Former Virginia Tech football player Isimemen Etute was acquitted on Friday for murdering a man he misidentified for a woman during a devastating Tinder date.
A jury acquitted Etute, 19, of second-degree murder charges for the death of Jerry Smith, 40, in 2021, finding that Etute acted in self-defense when Smith appeared to reach for an object near his bed, where police eventually revealed was a knife.
“I think he’s earned the right to go back to school and further his academic and sports career,” Etute’s lawyer, James Turk, said after the ruling, per ESPN.
“I think the school that ends up taking him is going to get probably a lot wiser and a much smarter and an exceptional athlete.”
Etute allegedly went ballistic on Smith after learning he was a man, having assumed his Tinder date would be a woman.
According to the New York Post, the fact that Etute weighed over 50 pounds more than Smith cast some doubt on the idea that Smith was reaching for a weapon because Smith did not pose a physical danger to Etute.
Etute and Smith met on Tinder in April 2021, court records show. Smith posed as “Angie Renee” and the two met up on April 10.
He left the meeting because Smith hid his face and kept the room dark, but he later returned and did receive oral sex and a $50 gift.
Etute’s teammate visited Smith’s apartment on May 31 but left feeling uncomfortable. Etute and two teammates returned to Smith’s apartment to determine his gender, reports said.

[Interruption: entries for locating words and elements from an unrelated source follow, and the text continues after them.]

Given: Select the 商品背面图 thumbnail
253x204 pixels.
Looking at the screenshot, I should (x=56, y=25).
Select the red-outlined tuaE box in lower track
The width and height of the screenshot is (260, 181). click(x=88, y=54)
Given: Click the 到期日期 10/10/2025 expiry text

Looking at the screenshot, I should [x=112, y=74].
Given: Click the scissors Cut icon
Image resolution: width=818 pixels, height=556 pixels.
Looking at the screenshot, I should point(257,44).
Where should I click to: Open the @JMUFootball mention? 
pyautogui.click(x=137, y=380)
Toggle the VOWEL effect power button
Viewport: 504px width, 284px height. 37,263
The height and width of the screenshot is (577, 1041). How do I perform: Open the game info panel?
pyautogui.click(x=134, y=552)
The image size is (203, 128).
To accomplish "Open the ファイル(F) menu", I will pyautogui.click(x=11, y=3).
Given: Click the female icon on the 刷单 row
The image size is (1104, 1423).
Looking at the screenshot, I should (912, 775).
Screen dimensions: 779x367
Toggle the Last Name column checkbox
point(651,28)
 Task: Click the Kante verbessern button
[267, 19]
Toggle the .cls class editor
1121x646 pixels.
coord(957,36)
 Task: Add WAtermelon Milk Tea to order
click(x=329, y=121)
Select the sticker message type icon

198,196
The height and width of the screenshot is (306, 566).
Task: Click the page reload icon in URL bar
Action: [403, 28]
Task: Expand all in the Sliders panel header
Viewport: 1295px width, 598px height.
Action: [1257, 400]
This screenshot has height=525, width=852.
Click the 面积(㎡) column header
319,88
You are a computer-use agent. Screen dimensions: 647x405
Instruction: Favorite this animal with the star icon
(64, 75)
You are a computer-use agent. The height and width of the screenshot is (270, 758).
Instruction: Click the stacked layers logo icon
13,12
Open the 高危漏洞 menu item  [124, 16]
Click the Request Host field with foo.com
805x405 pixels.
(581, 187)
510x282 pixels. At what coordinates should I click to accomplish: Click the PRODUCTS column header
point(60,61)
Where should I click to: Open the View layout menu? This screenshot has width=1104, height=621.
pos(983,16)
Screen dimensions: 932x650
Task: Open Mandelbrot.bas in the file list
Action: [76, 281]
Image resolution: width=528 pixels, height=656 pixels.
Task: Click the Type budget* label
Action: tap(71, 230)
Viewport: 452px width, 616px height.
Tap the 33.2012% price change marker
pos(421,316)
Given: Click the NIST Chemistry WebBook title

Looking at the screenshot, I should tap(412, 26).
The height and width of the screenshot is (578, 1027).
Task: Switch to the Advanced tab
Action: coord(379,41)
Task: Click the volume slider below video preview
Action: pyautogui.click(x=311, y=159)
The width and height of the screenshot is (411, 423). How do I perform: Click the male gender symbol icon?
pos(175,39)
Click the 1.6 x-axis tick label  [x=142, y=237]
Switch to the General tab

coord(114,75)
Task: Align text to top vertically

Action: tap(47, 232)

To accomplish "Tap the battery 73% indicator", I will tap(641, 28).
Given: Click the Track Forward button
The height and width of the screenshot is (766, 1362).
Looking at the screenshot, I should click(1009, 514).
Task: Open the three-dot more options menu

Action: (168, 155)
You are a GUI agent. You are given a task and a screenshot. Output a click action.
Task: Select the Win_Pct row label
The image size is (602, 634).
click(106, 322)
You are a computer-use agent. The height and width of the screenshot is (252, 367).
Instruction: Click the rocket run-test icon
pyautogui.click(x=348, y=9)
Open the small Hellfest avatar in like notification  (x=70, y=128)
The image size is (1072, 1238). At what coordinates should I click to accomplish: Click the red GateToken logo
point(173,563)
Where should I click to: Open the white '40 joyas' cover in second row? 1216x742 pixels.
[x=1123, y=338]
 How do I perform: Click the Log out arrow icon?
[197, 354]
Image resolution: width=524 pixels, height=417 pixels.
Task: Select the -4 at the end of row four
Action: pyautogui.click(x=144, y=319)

After Etute “felt around” to evaluate Smith’s gender, Smith fondled him, prompting a slap from Etute, he testified. Etute hit Smith again because he thought he was reaching for a gun, he testified. Before leaving, he admitted that he stomped on Smith’s face.
According to the reports, Etute admitted that he did not view the knife at the moment, but law enforcement officers later found it under the mattress. A medical examiner determined that the former Virginia Tech student fractured nearly every bone in Smith’s face and that he did suffer brain bleeding.
Last year, Etute was suspended from Virginia Tech and the football team after charges were brought against him. His attorney argued the incident should serve as a cautionary tale for users of dating apps like Tinder.
“It should be an eye-opener not just for college athletes, but any young people using these social media platforms,” he said. “They can be extremely useful, but they can be extremely dangerous.”